For those contractors and other parties enrolled in wrap-up insurance programs, one nagging issue frustrating risk transfer has been the Designated Operations Wrap-Up Exclusion found on many contractors’ programs. See, for example, ISO CG 21 54 01 96, which provides in relevant parts as follows:
“This insurance does not apply to ‘bodily injury’ or ‘property damage’ arising out of either your ongoing operations or operations included within the ‘products-completed operations hazard’ at the location described in the Schedule of this endorsement, as a consolidated (wrap-up) insurance program has been provided by the prime contractor/project manager or owner of the construction project in which you are involved.”
This exclusionary language creates an obstacle to the parties’ intended risk transfer in situations involving unenrolled trades or offsite exposures. For example, where an unenrolled trade causes a loss and the general contractor, construction manager and/or project owner are sued, the intent of the parties is for the upstream party(ies) to transfer the risk to the unenrolled party via the unenrolled party’s additional insured coverage. The existence of the wrap-up exclusion cited above, or any of the manuscript versions currently in use, however, frustrates this intent as certain courts interpreting the language have held the exclusion applies to the additional insured claim despite the fact that the downstream trade causing the loss is not enrolled in the wrap-up program.

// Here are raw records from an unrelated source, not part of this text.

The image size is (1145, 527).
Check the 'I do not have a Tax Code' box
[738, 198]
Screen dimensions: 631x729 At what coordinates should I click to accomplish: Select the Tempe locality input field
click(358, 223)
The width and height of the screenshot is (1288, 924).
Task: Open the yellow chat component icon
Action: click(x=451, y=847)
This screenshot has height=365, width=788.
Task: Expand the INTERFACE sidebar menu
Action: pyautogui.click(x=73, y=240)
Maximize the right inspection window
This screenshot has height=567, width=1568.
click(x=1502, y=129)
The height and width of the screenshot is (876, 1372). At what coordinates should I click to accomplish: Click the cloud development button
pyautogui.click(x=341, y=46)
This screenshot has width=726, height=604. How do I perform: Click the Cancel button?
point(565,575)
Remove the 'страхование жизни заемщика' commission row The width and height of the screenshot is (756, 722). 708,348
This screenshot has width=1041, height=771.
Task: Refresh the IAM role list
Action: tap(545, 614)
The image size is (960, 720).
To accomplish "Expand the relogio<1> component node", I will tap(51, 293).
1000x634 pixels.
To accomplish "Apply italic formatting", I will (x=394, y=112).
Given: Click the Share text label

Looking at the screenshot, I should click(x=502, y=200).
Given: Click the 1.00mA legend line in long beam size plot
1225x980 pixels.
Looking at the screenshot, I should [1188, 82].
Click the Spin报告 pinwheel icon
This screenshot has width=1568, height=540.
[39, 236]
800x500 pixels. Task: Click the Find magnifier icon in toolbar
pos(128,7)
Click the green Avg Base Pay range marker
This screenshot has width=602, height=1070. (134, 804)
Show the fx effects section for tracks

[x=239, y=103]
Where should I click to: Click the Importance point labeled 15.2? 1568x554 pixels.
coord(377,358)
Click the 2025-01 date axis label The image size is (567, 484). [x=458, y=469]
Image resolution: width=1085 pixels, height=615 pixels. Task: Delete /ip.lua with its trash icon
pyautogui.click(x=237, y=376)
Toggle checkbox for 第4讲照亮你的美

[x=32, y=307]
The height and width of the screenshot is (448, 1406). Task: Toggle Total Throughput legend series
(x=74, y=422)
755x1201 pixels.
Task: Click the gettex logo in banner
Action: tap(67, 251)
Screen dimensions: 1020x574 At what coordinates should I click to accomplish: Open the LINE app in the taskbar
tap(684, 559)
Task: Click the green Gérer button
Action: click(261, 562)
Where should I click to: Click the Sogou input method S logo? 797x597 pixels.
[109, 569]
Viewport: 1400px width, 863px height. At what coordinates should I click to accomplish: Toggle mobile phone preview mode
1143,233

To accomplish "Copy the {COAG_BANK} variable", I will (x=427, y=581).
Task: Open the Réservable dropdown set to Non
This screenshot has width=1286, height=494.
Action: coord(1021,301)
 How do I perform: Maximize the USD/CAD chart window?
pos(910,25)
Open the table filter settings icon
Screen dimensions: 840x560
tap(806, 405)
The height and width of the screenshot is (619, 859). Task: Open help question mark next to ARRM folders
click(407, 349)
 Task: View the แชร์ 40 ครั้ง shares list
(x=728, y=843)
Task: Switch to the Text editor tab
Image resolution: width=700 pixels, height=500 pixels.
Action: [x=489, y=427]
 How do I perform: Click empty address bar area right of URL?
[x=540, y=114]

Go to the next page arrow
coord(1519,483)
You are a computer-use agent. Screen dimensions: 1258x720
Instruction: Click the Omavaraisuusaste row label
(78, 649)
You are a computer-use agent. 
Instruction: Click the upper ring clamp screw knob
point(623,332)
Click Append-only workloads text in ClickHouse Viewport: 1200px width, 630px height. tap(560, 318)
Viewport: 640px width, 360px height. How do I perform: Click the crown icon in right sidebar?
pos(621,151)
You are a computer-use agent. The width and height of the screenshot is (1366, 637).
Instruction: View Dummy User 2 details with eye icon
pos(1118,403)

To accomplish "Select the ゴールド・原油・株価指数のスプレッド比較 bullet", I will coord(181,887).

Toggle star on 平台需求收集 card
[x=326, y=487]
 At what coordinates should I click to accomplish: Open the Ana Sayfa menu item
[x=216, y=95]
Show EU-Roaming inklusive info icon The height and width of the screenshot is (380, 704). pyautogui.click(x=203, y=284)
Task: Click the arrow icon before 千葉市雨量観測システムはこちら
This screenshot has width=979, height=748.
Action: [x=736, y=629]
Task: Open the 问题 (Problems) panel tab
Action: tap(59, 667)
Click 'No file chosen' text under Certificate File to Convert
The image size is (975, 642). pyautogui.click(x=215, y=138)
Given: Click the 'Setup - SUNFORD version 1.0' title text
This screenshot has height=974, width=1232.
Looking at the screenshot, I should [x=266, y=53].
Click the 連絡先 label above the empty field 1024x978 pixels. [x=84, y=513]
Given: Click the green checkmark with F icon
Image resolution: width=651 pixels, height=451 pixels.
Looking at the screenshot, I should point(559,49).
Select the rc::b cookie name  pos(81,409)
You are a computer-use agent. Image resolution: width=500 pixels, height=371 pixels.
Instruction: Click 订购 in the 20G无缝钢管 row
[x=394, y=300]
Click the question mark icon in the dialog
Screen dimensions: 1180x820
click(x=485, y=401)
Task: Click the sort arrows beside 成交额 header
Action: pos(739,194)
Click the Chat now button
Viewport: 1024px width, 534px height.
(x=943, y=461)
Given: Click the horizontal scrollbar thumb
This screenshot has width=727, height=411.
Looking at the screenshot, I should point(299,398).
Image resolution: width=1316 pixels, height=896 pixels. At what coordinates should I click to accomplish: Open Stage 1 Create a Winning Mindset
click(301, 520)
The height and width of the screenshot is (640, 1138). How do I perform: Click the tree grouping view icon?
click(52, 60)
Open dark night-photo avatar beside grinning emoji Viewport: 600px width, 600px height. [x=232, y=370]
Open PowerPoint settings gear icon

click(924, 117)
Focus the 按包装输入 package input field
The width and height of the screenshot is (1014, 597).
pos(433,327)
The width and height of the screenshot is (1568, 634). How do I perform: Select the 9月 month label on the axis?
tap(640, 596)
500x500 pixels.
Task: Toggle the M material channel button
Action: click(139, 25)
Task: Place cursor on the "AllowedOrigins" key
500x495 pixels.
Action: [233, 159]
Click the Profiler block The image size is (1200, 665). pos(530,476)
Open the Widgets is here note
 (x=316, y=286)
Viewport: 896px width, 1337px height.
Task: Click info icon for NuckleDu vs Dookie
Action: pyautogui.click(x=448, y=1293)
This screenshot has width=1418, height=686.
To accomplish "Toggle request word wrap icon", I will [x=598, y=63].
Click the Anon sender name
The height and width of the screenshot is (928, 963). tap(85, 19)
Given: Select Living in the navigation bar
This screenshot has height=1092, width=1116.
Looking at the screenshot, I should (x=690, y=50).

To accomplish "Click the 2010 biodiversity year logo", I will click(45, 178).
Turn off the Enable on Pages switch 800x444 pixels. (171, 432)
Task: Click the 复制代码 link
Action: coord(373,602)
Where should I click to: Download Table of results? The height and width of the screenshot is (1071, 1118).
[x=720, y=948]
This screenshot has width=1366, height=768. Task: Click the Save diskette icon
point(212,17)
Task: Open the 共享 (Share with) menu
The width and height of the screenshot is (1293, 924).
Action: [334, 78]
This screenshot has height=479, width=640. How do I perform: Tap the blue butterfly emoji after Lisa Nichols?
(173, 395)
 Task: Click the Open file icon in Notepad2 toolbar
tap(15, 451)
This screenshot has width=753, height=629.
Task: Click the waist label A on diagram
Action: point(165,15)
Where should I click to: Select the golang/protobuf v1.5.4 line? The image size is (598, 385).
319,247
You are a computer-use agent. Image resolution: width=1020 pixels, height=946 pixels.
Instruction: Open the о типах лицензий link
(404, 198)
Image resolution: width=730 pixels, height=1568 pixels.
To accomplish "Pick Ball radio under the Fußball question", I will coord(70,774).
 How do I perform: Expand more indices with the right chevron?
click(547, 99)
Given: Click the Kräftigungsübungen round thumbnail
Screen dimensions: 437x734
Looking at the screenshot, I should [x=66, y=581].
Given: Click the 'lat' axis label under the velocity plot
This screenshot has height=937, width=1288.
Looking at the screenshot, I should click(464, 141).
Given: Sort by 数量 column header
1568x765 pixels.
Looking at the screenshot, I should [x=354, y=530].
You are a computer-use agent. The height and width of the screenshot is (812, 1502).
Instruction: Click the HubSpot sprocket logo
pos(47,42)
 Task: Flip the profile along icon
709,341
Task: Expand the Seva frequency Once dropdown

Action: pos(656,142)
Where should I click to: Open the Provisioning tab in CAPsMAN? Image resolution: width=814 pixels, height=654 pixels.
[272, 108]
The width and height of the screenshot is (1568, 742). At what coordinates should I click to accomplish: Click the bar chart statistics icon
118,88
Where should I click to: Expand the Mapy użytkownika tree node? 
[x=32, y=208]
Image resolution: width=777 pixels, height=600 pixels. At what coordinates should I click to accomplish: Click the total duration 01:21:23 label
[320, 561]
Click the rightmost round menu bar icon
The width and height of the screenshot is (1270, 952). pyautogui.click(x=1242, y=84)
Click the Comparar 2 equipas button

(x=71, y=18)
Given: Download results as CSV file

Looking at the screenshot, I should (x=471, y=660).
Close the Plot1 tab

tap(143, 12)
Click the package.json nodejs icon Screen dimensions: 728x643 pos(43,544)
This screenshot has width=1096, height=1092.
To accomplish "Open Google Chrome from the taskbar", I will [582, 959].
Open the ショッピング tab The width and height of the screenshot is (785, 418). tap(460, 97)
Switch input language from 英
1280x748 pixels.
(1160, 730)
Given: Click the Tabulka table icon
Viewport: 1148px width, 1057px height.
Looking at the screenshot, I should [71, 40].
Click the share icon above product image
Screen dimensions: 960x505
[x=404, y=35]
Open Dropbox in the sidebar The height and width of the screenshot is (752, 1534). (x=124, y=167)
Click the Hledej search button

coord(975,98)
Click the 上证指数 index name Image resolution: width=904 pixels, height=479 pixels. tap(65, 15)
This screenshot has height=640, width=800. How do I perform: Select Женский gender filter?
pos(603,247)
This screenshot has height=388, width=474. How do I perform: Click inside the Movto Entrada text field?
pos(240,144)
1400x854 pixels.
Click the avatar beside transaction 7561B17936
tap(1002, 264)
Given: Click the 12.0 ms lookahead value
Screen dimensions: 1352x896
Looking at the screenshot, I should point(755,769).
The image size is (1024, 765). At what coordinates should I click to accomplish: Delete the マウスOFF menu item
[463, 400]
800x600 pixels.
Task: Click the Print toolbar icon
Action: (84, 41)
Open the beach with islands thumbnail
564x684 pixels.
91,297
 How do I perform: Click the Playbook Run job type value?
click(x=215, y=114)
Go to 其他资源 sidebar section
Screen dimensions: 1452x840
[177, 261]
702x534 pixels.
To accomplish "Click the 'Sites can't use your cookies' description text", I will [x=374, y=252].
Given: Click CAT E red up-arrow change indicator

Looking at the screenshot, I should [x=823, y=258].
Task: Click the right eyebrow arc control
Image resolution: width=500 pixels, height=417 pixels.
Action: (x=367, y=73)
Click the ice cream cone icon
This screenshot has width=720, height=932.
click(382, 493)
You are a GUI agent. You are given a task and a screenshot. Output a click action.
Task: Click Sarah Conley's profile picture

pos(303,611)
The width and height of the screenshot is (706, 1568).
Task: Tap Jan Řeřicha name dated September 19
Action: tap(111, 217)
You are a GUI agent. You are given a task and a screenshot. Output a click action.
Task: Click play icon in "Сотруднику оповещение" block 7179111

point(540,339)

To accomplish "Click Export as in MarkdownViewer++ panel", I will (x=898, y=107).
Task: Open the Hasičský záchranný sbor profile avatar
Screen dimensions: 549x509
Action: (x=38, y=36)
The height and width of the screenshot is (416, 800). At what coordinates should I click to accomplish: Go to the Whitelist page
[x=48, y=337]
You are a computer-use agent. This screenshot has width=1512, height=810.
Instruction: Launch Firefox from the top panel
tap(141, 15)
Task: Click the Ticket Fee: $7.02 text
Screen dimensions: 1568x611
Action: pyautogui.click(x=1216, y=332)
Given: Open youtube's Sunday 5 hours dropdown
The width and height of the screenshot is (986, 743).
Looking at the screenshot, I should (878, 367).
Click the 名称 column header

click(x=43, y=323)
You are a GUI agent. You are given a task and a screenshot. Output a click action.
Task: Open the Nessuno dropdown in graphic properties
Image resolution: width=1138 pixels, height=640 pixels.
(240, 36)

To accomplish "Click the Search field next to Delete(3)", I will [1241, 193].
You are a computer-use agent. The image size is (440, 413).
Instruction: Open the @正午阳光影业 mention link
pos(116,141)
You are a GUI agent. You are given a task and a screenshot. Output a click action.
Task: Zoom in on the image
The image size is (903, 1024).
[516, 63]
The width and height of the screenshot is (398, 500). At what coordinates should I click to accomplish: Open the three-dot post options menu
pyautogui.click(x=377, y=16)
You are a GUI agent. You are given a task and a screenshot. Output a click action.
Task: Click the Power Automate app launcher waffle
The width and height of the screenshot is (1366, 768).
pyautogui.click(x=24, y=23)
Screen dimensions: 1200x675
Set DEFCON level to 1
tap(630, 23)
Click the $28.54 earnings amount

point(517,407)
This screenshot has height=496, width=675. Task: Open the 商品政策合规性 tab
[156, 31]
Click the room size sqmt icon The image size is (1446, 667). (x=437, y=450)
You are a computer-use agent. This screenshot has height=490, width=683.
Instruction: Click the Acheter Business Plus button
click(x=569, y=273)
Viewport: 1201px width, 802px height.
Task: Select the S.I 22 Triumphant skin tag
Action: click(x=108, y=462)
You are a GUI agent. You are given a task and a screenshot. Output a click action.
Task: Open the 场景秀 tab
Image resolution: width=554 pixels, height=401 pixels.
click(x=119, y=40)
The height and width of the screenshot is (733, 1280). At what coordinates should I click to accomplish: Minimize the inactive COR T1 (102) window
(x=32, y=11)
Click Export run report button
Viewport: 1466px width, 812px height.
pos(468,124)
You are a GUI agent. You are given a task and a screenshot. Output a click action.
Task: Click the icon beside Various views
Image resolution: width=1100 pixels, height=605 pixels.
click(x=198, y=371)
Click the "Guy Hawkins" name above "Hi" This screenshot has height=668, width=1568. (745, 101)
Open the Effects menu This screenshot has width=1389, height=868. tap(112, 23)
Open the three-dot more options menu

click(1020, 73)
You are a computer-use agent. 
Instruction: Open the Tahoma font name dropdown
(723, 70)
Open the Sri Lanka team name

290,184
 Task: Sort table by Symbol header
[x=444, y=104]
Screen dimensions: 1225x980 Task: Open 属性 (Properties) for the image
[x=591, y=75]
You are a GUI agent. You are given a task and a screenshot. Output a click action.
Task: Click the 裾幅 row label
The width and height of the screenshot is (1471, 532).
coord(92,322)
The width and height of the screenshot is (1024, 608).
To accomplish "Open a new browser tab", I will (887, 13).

As a result, upstream parties have attempted to remedy this problem by requiring the unenrolled trades to endorse their programs either to modify the wrap-up exclusion such that it does not apply to instances where the named insured (downstream party) is not enrolled in the wrap-up program or to include an exception to the exclusion for a specific project. Alternatively, the downstream party has tried to modify the wrap-up exclusion such that it does not apply to additional insured claims. Finally, upstream parties may be forced to enroll parties in the wrap-up program that they did not initially intend to enroll, in order to avoid any gap in coverage.
ISO has now solved this dilemma by issuing endorsement CG 21 54 12 19 which states that the wrap-up exclusion applies only if you (i.e. downstream party) “are enrolled in a ‘controlled (wrap-up) insurance program’ with respect to the ‘bodily injury’ or ‘property damage’ described…above at such location.” This new language closes a major loophole in the risk transfer scheme utilized in wrap-up insurance programs when dealing with unenrolled trades or offsite exposures.
Any owner in an OCIP or contractor in a CCIP should request that all unenrolled trades and enrolled trades providing offsite coverage utilize this new endorsement on their corporate programs to remedy this potential gap in coverage and reflect the parties’ intended risk transfer.